Each line from the one containing "Open the Data menu" through the last line of the data below should be printed exactly, please, with any pictures omitted.

___ Extracted data ___

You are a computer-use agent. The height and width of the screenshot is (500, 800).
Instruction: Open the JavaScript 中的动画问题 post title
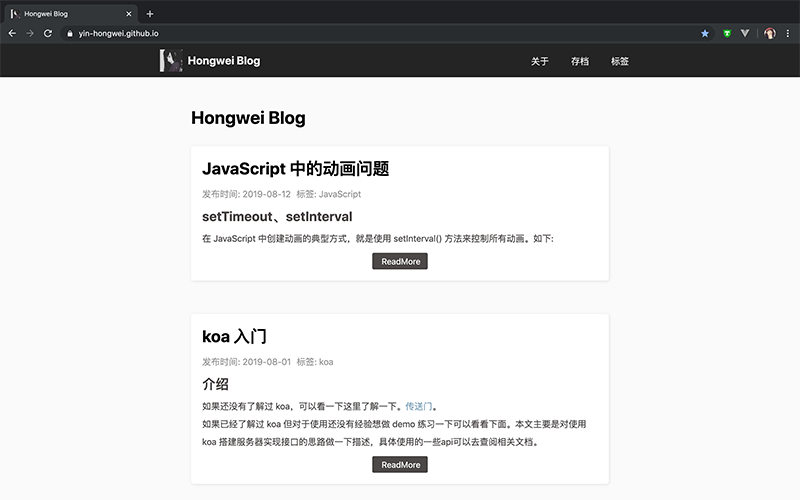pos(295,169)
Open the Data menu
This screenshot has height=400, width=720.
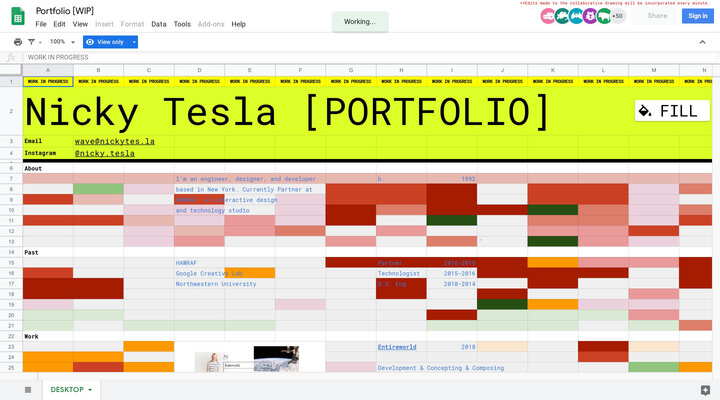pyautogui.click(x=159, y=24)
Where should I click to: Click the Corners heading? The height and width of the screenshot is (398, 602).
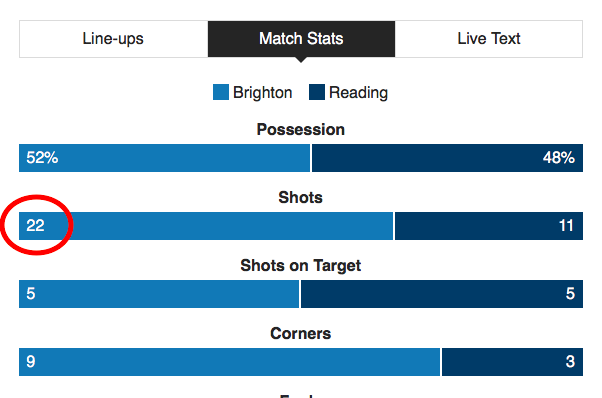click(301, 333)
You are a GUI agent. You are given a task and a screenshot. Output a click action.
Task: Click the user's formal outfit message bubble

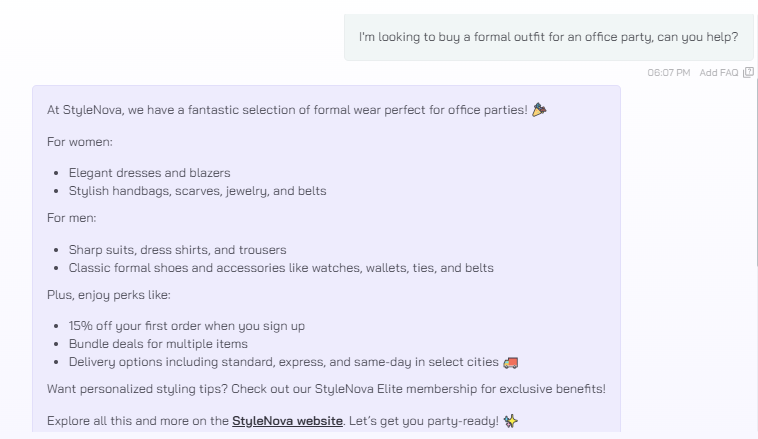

___

Answer to this problem →
Open the Data menu
This screenshot has height=400, width=720.
pyautogui.click(x=159, y=24)
Where should I click to: Click the Corners heading? The height and width of the screenshot is (398, 602).
click(301, 333)
You are a GUI agent. You are given a task and a screenshot. Output a click action.
Task: Click the user's formal outfit message bubble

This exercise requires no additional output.